Studies that have taken this intersectional approach have revealed that: in households without basic sanitation, girls are 1.7 times more likely to miss school during menstruation; women with disabilities are twice as likely to lack private facilities at home; and in Kenya’s informal settlements, one in three adolescent girls report using unsafe materials like cloth or paper because they cannot afford proper products. This data is key in securing policies and investments that reach the most vulnerable.
Another issue is that menstruation is often only addressed within water, sanitation, or education plans, which weakens accountability – fewer than 30 countries have stand-alone menstrual health policies according to a global review by WaterAid, the Burnet Institute, and Columbia University. And it is often even forgotten within these issues – despite menstrual health connecting directly to global goals on health, education, and gender equality, it is still missing from official Sustainable Development Goal indicators. This gap mirrors the broader absence of gender data in global reporting and limits the world’s ability to measure real progress.
Policy in Practice
Countries around the world are showing that menstrual equity is achievable when political commitment meets public demand.

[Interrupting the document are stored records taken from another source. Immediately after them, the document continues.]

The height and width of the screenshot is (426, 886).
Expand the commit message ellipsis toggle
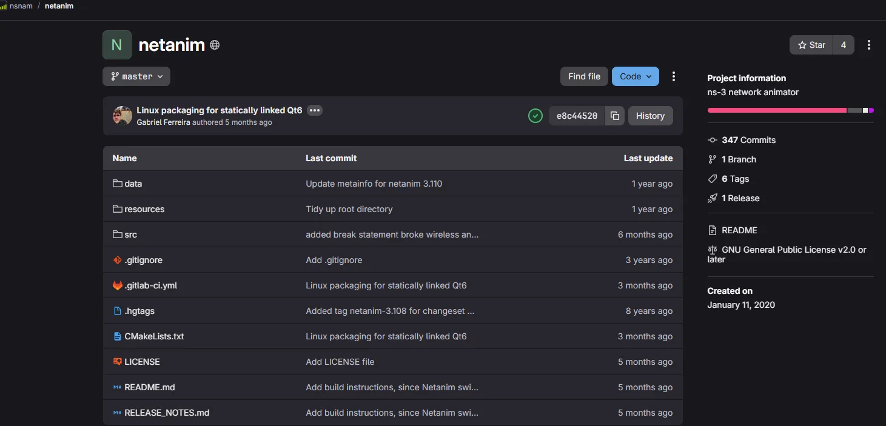click(x=314, y=110)
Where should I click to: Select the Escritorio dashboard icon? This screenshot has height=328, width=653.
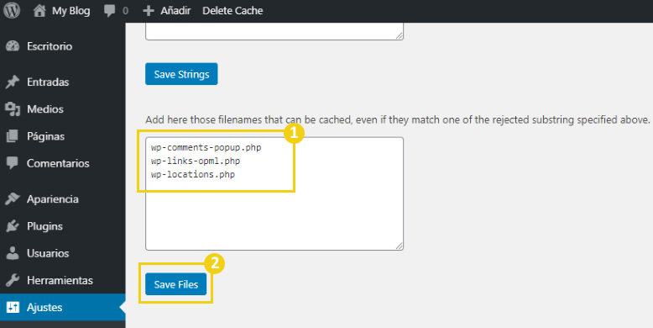tap(13, 46)
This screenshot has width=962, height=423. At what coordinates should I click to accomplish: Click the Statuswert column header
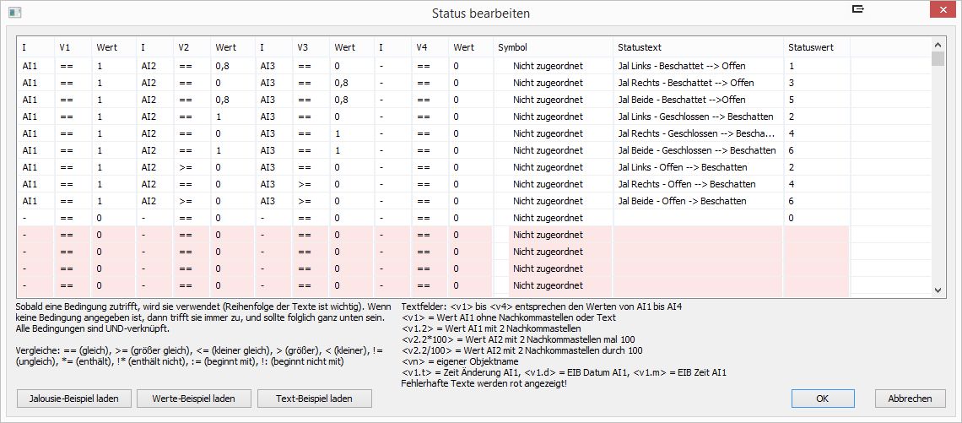[x=810, y=47]
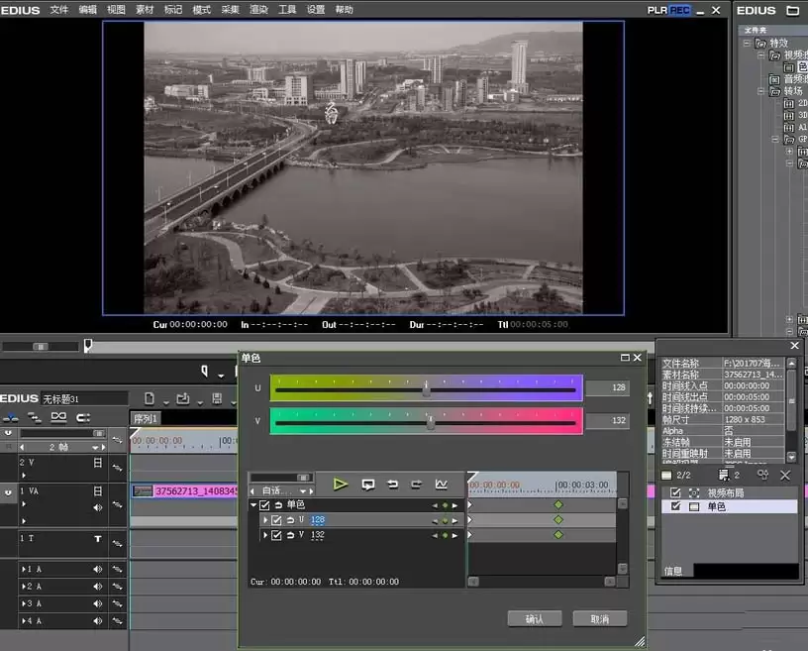Click the graph curve icon in the dialog toolbar
The width and height of the screenshot is (808, 651).
pos(441,485)
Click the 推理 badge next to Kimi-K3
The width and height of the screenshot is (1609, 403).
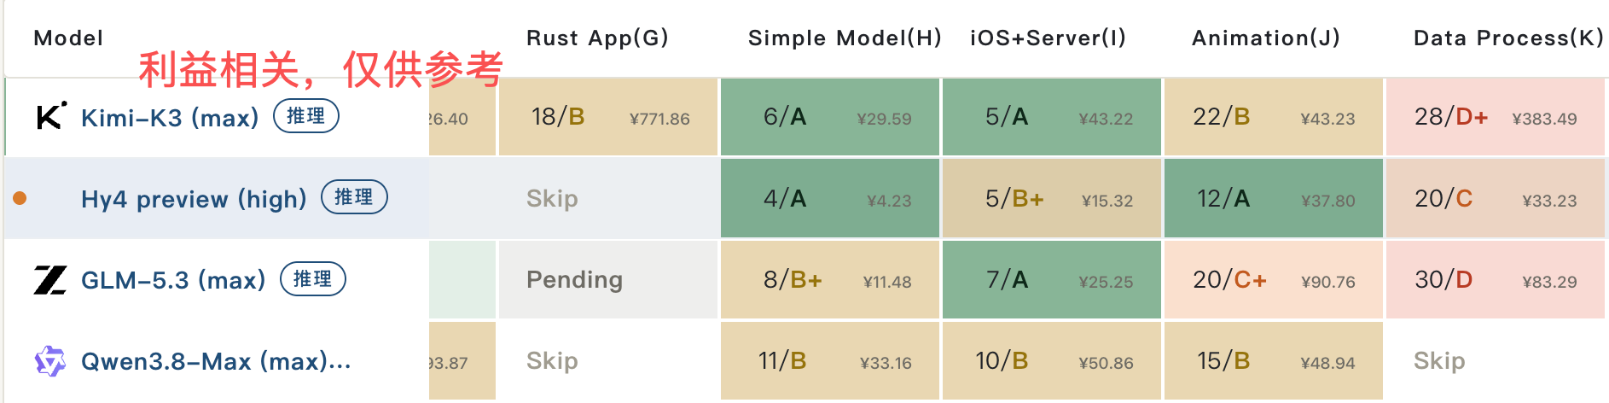[x=306, y=116]
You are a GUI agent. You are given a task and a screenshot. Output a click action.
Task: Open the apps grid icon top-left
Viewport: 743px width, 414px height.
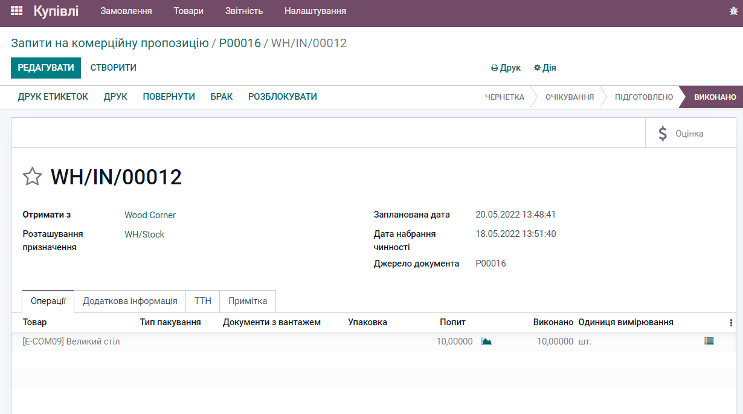(x=16, y=11)
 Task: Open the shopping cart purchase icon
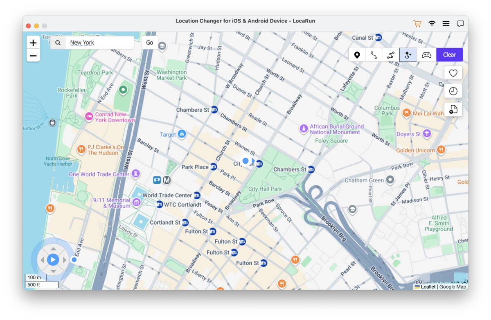(x=417, y=24)
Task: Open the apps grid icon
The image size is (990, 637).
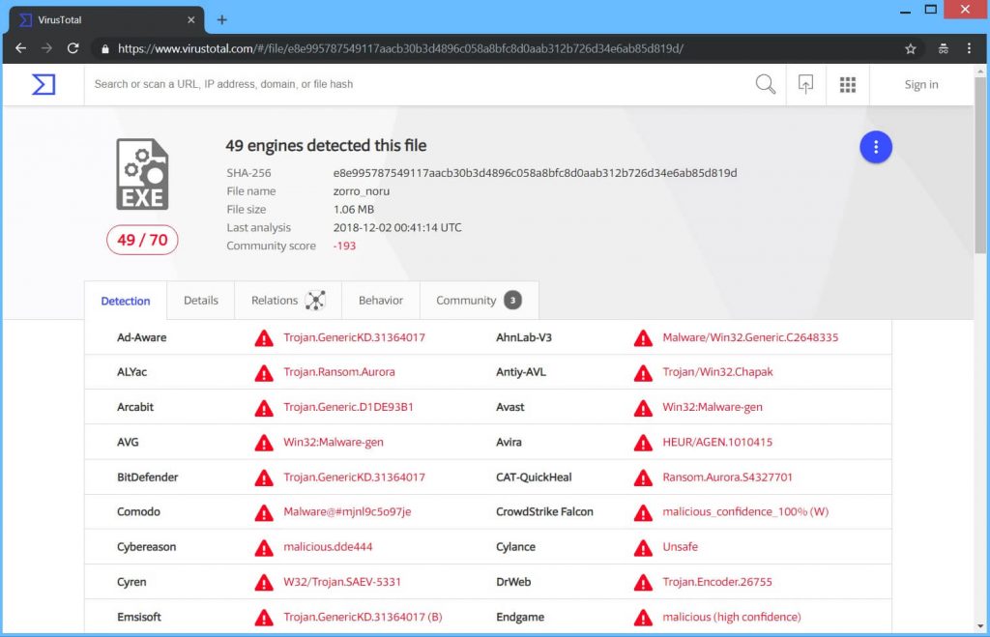Action: 848,84
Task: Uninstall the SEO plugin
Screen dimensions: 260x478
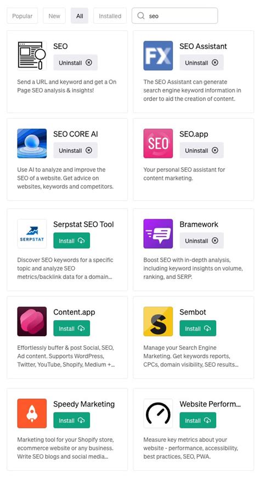Action: pyautogui.click(x=75, y=63)
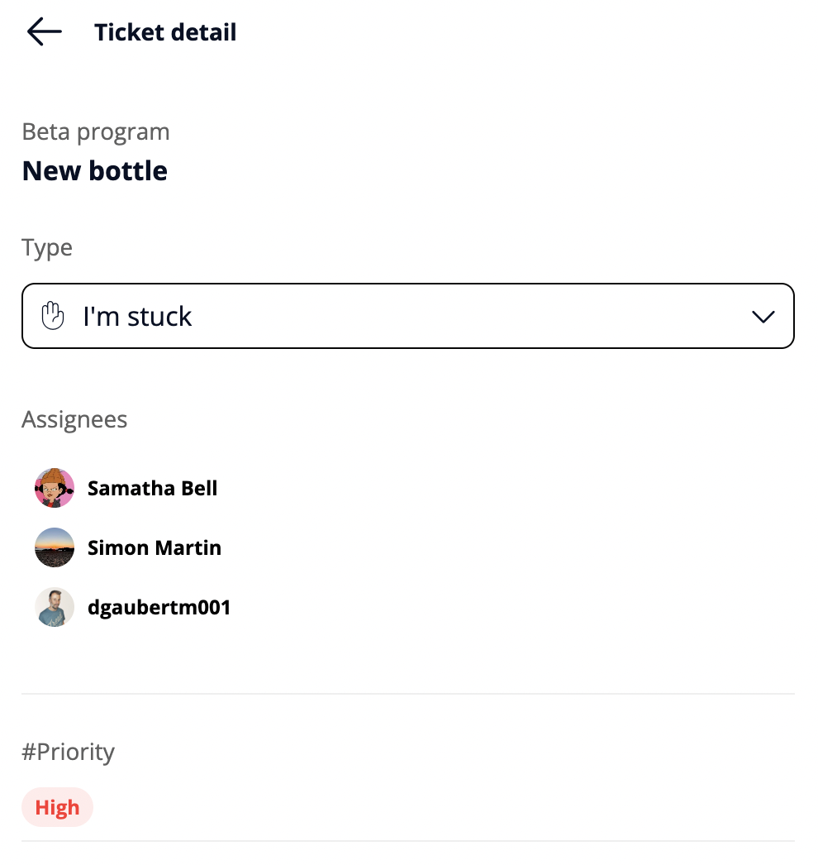Click the Assignees section label
Image resolution: width=818 pixels, height=865 pixels.
pyautogui.click(x=74, y=419)
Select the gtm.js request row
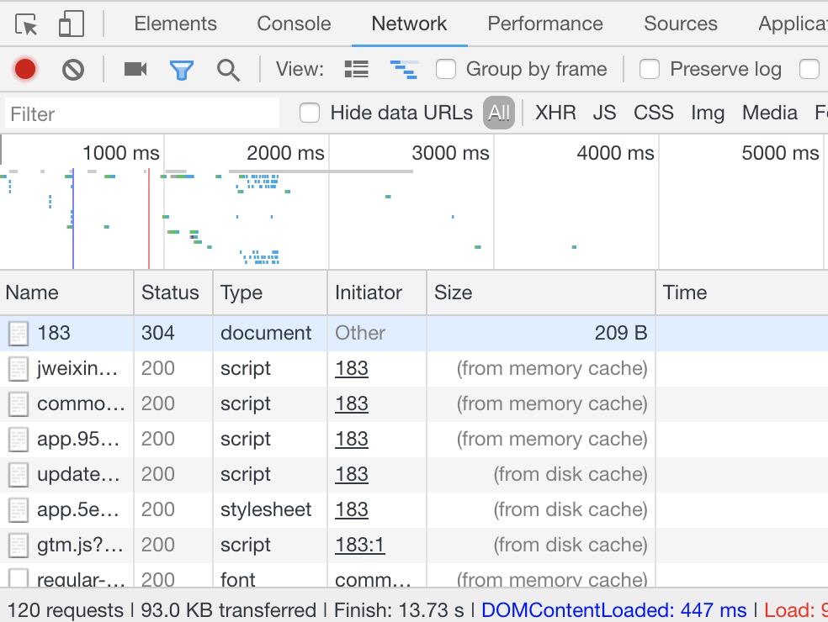Viewport: 828px width, 622px height. [80, 545]
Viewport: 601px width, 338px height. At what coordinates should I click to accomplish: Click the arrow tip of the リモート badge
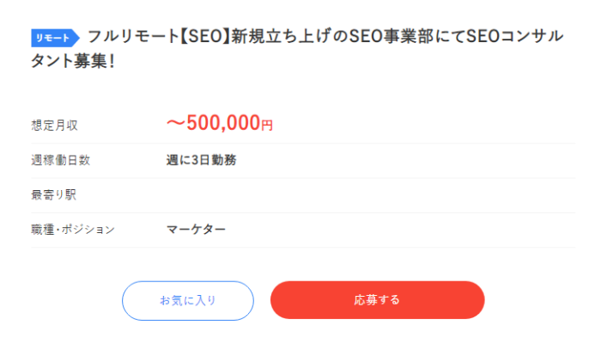pos(76,38)
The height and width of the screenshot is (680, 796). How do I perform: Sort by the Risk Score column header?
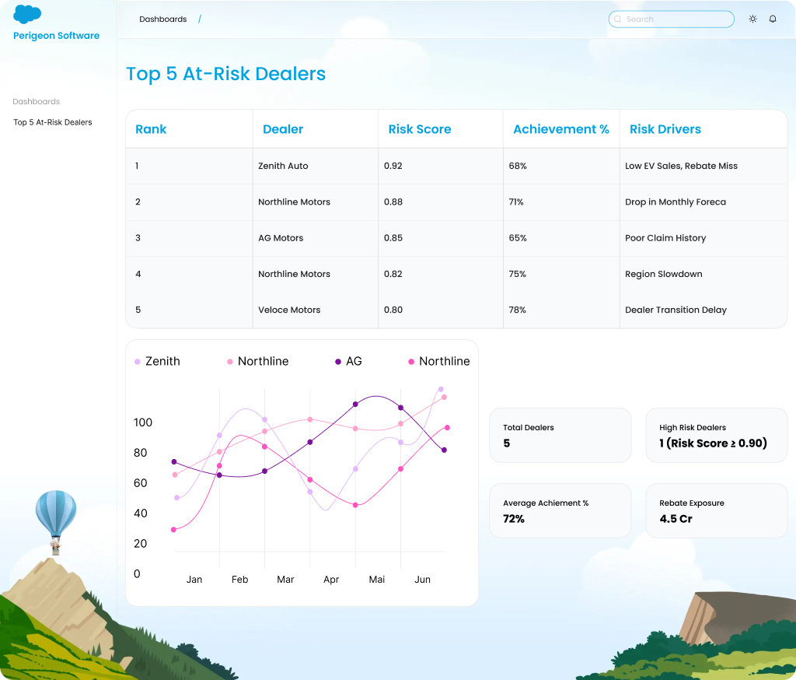[x=420, y=129]
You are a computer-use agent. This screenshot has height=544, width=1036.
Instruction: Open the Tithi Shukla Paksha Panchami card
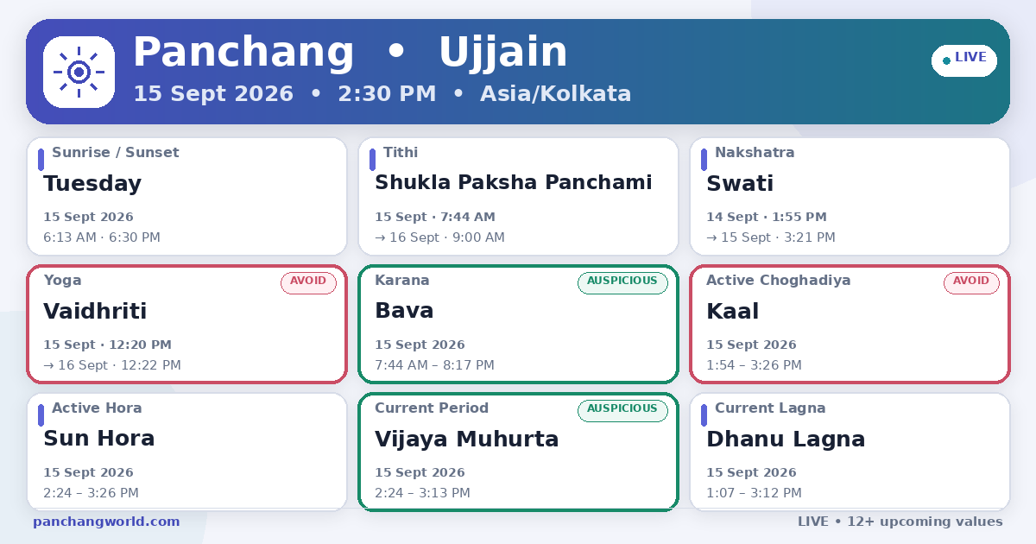518,196
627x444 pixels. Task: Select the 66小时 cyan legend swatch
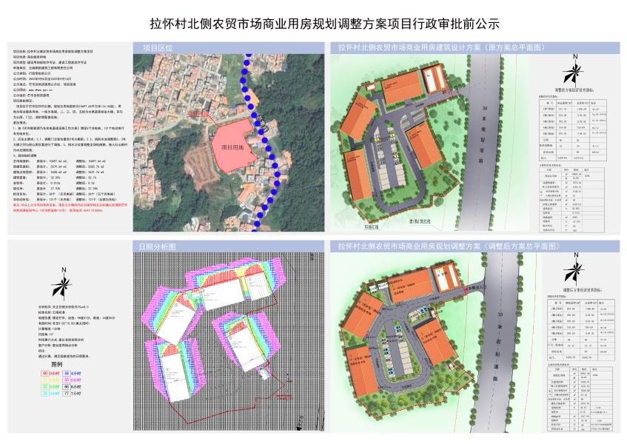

In 2020, Scotland became the first country to guarantee free access to period products through the Period Products (Free Provision) Act. The law ensures that schools and local authorities make pads, tampons, and reusable products available to anyone who needs them. It is widely praised as a model for rights-based policy and has inspired similar efforts elsewhere. However, progress is more difficult to measure, because menstrual data is collected on a UK-level, despite health policy being a devolved issue. While the picture may be improving in Scotland, this is harder to measure without disaggregated data, with Plan International only telling us that one in ten girls across the UK still miss school because they cannot afford or access products. Scotland’s experience demonstrates how national leadership, paired with disaggregated data, can help turn progressive laws into sustained progress.
Kenya has also taken important steps. The Free Sanitary Towels Programme, launched in 2017, aimed to provide pads to schoolgirls nationwide. According to 2019 MICS data, almost half of adolescent girls now have what they need to manage their periods safely. This a significant milestone in a country that has openly recognised menstrual health as a public issue. Yet rural girls, those in informal settlements, and girls with disabilities remain the least served. Supply shortages, funding issues, and stigma in schools have limited the programme’s reach. Kenya’s experience shows how progress builds when policy, community leadership, and data come together, but also how sustained investment is needed to reach every girl.
Counting What Matters
Menstrual health continues to be under-measured, under-funded, and undervalued. Global monitoring systems overlook it, and existing data is often outdated or incomplete. The invisibility of menstrual experiences, from girls missing school in rural Kenya to implementation gaps in countries with progressive policies, reflects a deeper inequity in who gets counted.
To close the gap, governments, donors, and advocates should:
- Integrate menstrual health indicators into national and global reporting.
- Fund statistical offices to include menstrual health into existing surveys.
- Recognise and resource grassroots data initiatives.
- Affirm menstrual health as a matter of dignity, equality, and human rights.
Menstrual equity is not only about access to pads or products. It is about fairness, visibility, and respect. Gender equality cannot be realised until every woman and girl’s lived reality is visible in data.